Natali mendesah pelan. Hari ini ia sangat lelah dan bertengkar dengan Rebeca hanya akan menguras lebih banyak tenaganya. Jadi, sebisa mungkin Natali menahan diri pada wanita di depannya itu.
"Kalau begitu, aku akan mengurangi uang yang kuberikan padamu," kata Natali.
Mata Rebeca terbuka lebar, terlihat marah. "Apa yang kau kurangi?! Kau hanya memberiku sedikit dan kau akan menguranginya lagi?
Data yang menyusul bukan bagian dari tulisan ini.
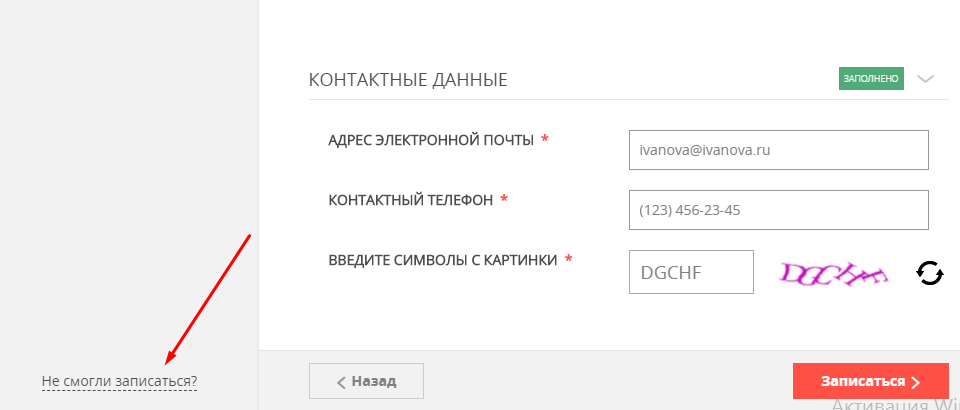Click the distorted captcha image
960x410 pixels.
tap(835, 271)
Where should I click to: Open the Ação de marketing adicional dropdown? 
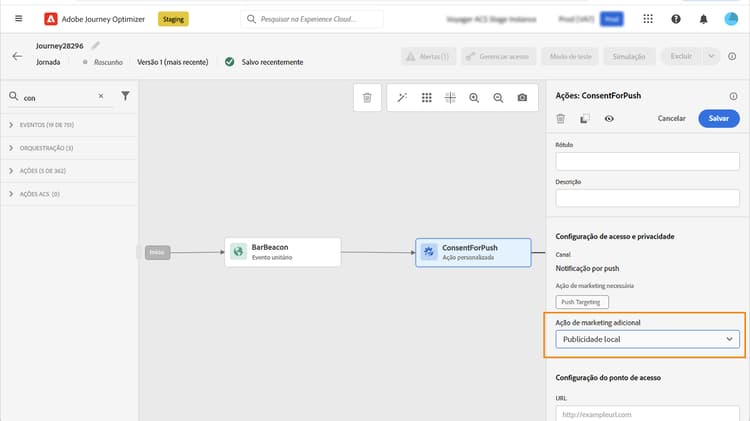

Tidak bisa, Natali! Kau harusnya beruntung aku tak meminta seluruh gajimu!" teriak Rebeca.
Natali tak peduli dengan bentakan Rebeca. "Dan aku akan bertanya pada dokter Ayah, apa benar biaya pengobatan Ayah sebanyak itu. Kalau aku tahu kau menggunakan uangku untuk berfoya-foya, aku tak akan memberikan sepeser apapun padamu, Rebeca. Aku yang akan membawa Ayah berobat sendiri," kata Natali sambil keluar dari kamar Rebeca.
Rebeca berteriak beberapa kali, menyuruh Natali kembali dan menarik kata-katanya. Tapi Natali tetap berjalan lurus. Perempuan itu melihat ayahnya sudah duduk di meja makan dengan wajah pucat. Natali teringat ayahnya belum makan dari pagi dan langsung berjalan ke dapur. Berniat membuatkan ayahnya nasi goreng telur kesukaannya.
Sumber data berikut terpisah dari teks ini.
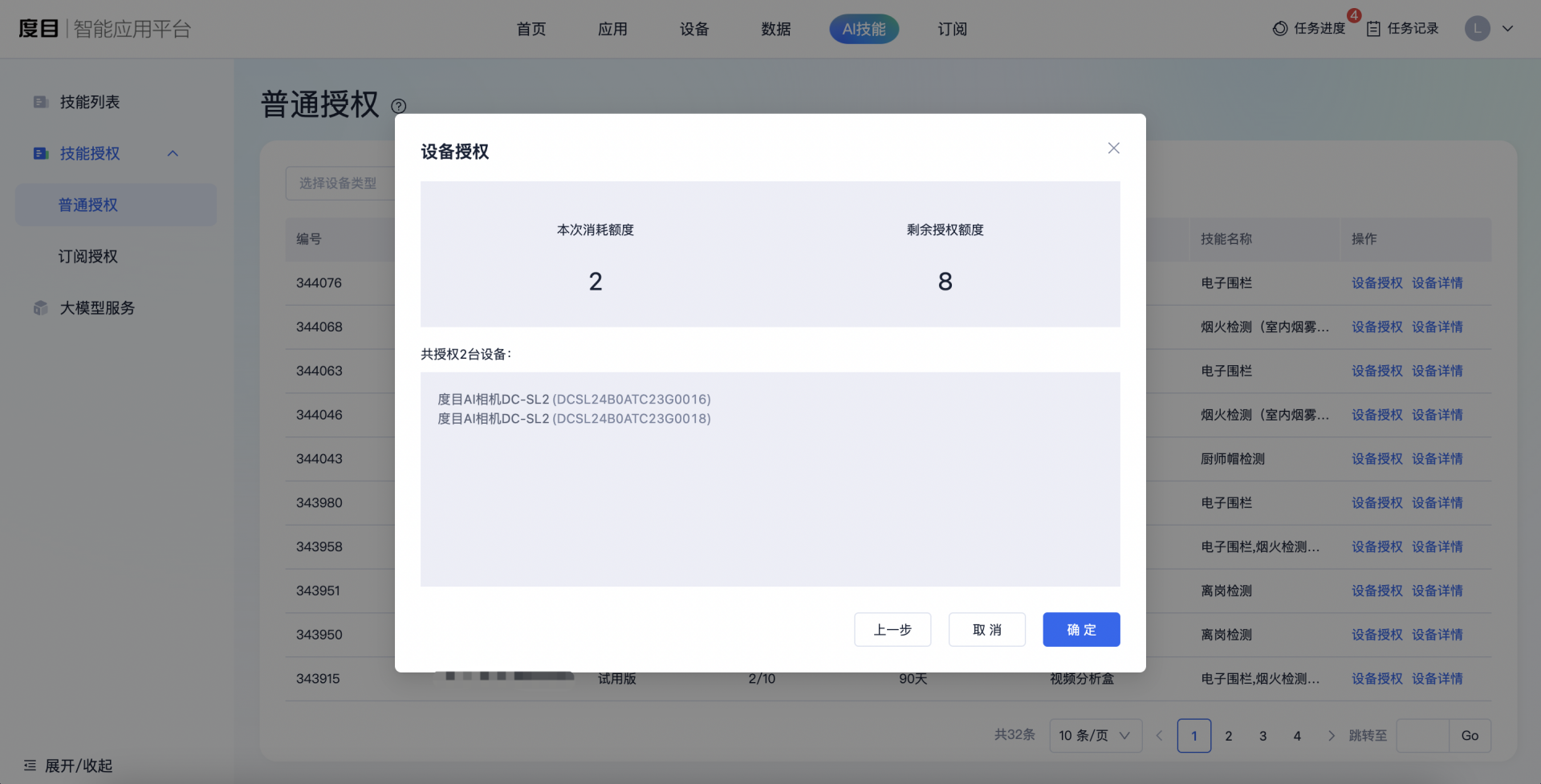Click the 跳转至 page number input field
Screen dimensions: 1541x784
(x=1425, y=735)
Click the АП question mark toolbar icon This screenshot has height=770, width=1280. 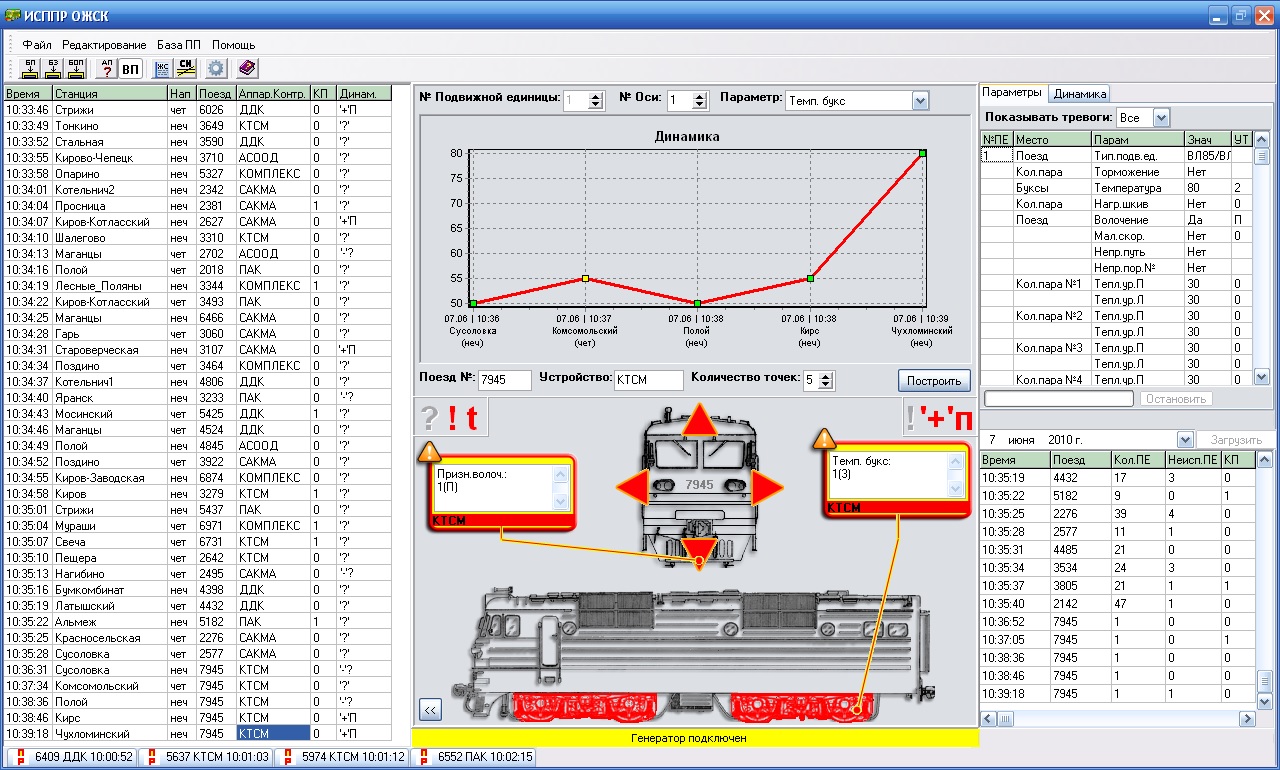pos(107,68)
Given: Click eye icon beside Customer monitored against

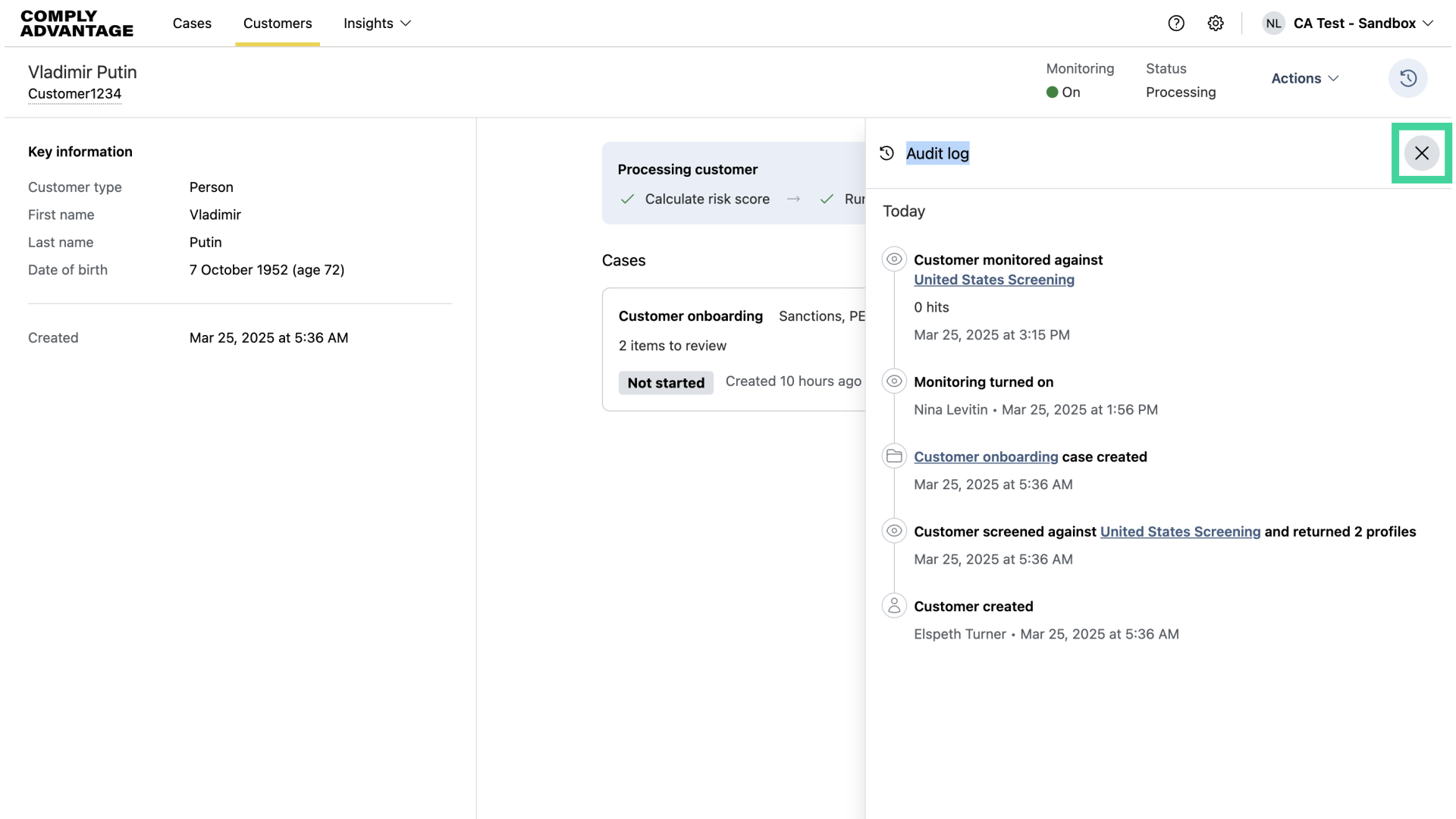Looking at the screenshot, I should 894,259.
Tapi ketika Natali membuka lemari pendingin, perempuan itu tak menemukan apa-apa kecuali air minum. Bahkan tak ada beras di dapur itu. Hanya ada sebungkus besar roti tawar yang Natali pikir sering Rebeca berikan pada ayahnya.
Natali mendekati ayahnya dan berkata, "Natali pergi belanja sebentar dulu, Yah. Tunggu di sini, Natali akan membuatkan nasi goreng telur kesukaan, Ayah."
Widan mengangguk dan Natali pun masuk ke kamar untuk mengambil uang. Mulai sekarang, Natali berjanji tak akan membuat ayahnya kelaparan lagi. Natali akan lebih memperhatikan ayahnya - menebus enam tahun yang ia habiskan jauh dari ayahnya itu.